== EXERCISE ==
Output every line below exactly.

Stored data
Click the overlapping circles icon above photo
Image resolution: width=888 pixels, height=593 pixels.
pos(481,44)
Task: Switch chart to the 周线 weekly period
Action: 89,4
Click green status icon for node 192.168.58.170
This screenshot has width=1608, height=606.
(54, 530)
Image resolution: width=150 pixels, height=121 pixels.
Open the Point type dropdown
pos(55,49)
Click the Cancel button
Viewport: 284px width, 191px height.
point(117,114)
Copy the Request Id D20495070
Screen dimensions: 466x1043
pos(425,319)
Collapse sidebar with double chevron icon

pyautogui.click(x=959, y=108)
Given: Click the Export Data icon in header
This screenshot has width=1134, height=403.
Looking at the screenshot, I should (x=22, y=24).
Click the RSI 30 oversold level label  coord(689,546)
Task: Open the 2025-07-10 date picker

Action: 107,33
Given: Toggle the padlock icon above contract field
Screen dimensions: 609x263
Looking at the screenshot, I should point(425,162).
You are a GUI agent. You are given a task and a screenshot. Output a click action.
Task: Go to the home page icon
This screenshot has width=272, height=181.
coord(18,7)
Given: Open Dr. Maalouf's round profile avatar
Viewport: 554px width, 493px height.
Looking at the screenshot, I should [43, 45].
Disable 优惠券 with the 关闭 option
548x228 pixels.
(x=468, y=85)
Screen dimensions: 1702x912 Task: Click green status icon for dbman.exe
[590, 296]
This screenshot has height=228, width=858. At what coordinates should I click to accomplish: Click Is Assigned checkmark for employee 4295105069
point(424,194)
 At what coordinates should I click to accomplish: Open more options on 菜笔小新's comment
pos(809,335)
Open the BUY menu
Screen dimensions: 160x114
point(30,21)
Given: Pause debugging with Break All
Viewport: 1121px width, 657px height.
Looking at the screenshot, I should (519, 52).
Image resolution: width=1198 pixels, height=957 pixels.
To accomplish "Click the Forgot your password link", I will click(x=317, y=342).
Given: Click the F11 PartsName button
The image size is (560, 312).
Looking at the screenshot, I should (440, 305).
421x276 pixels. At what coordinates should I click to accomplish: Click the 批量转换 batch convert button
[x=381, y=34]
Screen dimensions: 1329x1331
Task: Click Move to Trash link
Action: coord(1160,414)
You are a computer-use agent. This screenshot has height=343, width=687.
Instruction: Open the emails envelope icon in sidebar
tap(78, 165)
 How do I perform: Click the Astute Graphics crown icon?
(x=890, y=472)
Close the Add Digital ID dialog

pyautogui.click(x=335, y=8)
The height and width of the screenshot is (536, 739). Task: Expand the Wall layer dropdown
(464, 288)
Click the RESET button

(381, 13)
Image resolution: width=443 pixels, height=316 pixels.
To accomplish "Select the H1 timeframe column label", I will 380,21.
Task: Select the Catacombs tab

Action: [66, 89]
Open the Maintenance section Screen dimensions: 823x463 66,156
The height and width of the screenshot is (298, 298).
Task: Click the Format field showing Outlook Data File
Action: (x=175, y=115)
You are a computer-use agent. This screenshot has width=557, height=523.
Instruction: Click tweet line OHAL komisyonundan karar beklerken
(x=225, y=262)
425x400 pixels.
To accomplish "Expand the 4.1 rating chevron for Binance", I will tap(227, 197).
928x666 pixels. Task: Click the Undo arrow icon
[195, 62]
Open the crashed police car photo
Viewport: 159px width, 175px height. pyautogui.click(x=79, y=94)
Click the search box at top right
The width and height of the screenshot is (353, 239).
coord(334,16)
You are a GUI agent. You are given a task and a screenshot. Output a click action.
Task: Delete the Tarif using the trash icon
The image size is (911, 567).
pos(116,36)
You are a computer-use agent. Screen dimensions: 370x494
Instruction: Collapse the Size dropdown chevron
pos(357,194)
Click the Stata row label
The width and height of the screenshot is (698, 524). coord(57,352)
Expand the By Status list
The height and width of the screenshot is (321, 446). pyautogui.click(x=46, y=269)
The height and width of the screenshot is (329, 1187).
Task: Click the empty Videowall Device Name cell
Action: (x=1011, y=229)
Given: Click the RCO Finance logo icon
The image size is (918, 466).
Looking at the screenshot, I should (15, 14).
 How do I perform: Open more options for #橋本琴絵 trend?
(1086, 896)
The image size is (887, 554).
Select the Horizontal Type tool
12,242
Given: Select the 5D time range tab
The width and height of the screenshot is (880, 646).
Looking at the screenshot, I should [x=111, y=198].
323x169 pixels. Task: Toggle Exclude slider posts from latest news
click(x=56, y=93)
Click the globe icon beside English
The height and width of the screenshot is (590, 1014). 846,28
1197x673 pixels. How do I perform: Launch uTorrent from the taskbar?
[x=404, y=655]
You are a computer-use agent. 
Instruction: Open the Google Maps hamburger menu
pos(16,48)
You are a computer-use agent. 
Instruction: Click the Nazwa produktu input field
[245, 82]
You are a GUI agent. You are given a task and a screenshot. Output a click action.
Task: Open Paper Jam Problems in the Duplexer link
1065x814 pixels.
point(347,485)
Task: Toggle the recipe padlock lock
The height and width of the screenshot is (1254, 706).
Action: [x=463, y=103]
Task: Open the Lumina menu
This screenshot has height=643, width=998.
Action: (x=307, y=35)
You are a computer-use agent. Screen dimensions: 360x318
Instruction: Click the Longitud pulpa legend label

== TASK ANSWER ==
Click the overlapping circles icon above photo
Image resolution: width=888 pixels, height=593 pixels.
pos(481,44)
Task: Switch chart to the 周线 weekly period
Action: 89,4
Click green status icon for node 192.168.58.170
This screenshot has width=1608, height=606.
(54, 530)
Image resolution: width=150 pixels, height=121 pixels.
Open the Point type dropdown
pos(55,49)
Click the Cancel button
Viewport: 284px width, 191px height.
point(117,114)
Copy the Request Id D20495070
Screen dimensions: 466x1043
pos(425,319)
Collapse sidebar with double chevron icon

pyautogui.click(x=959, y=108)
Given: Click the Export Data icon in header
This screenshot has width=1134, height=403.
Looking at the screenshot, I should (x=22, y=24).
Click the RSI 30 oversold level label  coord(689,546)
Task: Open the 2025-07-10 date picker

Action: 107,33
Given: Toggle the padlock icon above contract field
Screen dimensions: 609x263
Looking at the screenshot, I should point(425,162).
You are a GUI agent. You are given a task and a screenshot. Output a click action.
Task: Go to the home page icon
This screenshot has width=272, height=181.
coord(18,7)
Given: Open Dr. Maalouf's round profile avatar
Viewport: 554px width, 493px height.
Looking at the screenshot, I should [43, 45].
Disable 优惠券 with the 关闭 option
548x228 pixels.
(x=468, y=85)
Screen dimensions: 1702x912 Task: Click green status icon for dbman.exe
[590, 296]
This screenshot has height=228, width=858. At what coordinates should I click to accomplish: Click Is Assigned checkmark for employee 4295105069
point(424,194)
 At what coordinates should I click to accomplish: Open more options on 菜笔小新's comment
pos(809,335)
Open the BUY menu
Screen dimensions: 160x114
point(30,21)
Given: Pause debugging with Break All
Viewport: 1121px width, 657px height.
Looking at the screenshot, I should (519, 52).
Image resolution: width=1198 pixels, height=957 pixels.
To accomplish "Click the Forgot your password link", I will click(x=317, y=342).
Given: Click the F11 PartsName button
The image size is (560, 312).
Looking at the screenshot, I should (440, 305).
421x276 pixels. At what coordinates should I click to accomplish: Click the 批量转换 batch convert button
[x=381, y=34]
Screen dimensions: 1329x1331
Task: Click Move to Trash link
Action: coord(1160,414)
You are a computer-use agent. This screenshot has height=343, width=687.
Instruction: Open the emails envelope icon in sidebar
tap(78, 165)
 How do I perform: Click the Astute Graphics crown icon?
(x=890, y=472)
Close the Add Digital ID dialog

pyautogui.click(x=335, y=8)
The height and width of the screenshot is (536, 739). Task: Expand the Wall layer dropdown
(464, 288)
Click the RESET button

(381, 13)
Image resolution: width=443 pixels, height=316 pixels.
To accomplish "Select the H1 timeframe column label", I will 380,21.
Task: Select the Catacombs tab

Action: [66, 89]
Open the Maintenance section Screen dimensions: 823x463 66,156
The height and width of the screenshot is (298, 298).
Task: Click the Format field showing Outlook Data File
Action: (x=175, y=115)
You are a computer-use agent. This screenshot has width=557, height=523.
Instruction: Click tweet line OHAL komisyonundan karar beklerken
(x=225, y=262)
425x400 pixels.
To accomplish "Expand the 4.1 rating chevron for Binance", I will tap(227, 197).
928x666 pixels. Task: Click the Undo arrow icon
[195, 62]
Open the crashed police car photo
Viewport: 159px width, 175px height. pyautogui.click(x=79, y=94)
Click the search box at top right
The width and height of the screenshot is (353, 239).
coord(334,16)
You are a GUI agent. You are given a task and a screenshot. Output a click action.
Task: Delete the Tarif using the trash icon
The image size is (911, 567).
pos(116,36)
You are a computer-use agent. Screen dimensions: 370x494
Instruction: Collapse the Size dropdown chevron
pos(357,194)
Click the Stata row label
The width and height of the screenshot is (698, 524). coord(57,352)
Expand the By Status list
The height and width of the screenshot is (321, 446). pyautogui.click(x=46, y=269)
The height and width of the screenshot is (329, 1187).
Task: Click the empty Videowall Device Name cell
Action: (x=1011, y=229)
Given: Click the RCO Finance logo icon
The image size is (918, 466).
Looking at the screenshot, I should (15, 14).
 How do I perform: Open more options for #橋本琴絵 trend?
(1086, 896)
The image size is (887, 554).
Select the Horizontal Type tool
12,242
Given: Select the 5D time range tab
The width and height of the screenshot is (880, 646).
Looking at the screenshot, I should [x=111, y=198].
323x169 pixels. Task: Toggle Exclude slider posts from latest news
click(x=56, y=93)
Click the globe icon beside English
The height and width of the screenshot is (590, 1014). 846,28
1197x673 pixels. How do I perform: Launch uTorrent from the taskbar?
[x=404, y=655]
You are a computer-use agent. 
Instruction: Open the Google Maps hamburger menu
pos(16,48)
You are a computer-use agent. 
Instruction: Click the Nazwa produktu input field
[245, 82]
You are a GUI agent. You are given a task and a screenshot. Output a click action.
Task: Open Paper Jam Problems in the Duplexer link
1065x814 pixels.
point(347,485)
Task: Toggle the recipe padlock lock
The height and width of the screenshot is (1254, 706).
Action: [x=463, y=103]
Task: Open the Lumina menu
This screenshot has height=643, width=998.
Action: (x=307, y=35)
You are a computer-use agent. Screen dimensions: 360x318
Instruction: Click the Longitud pulpa legend label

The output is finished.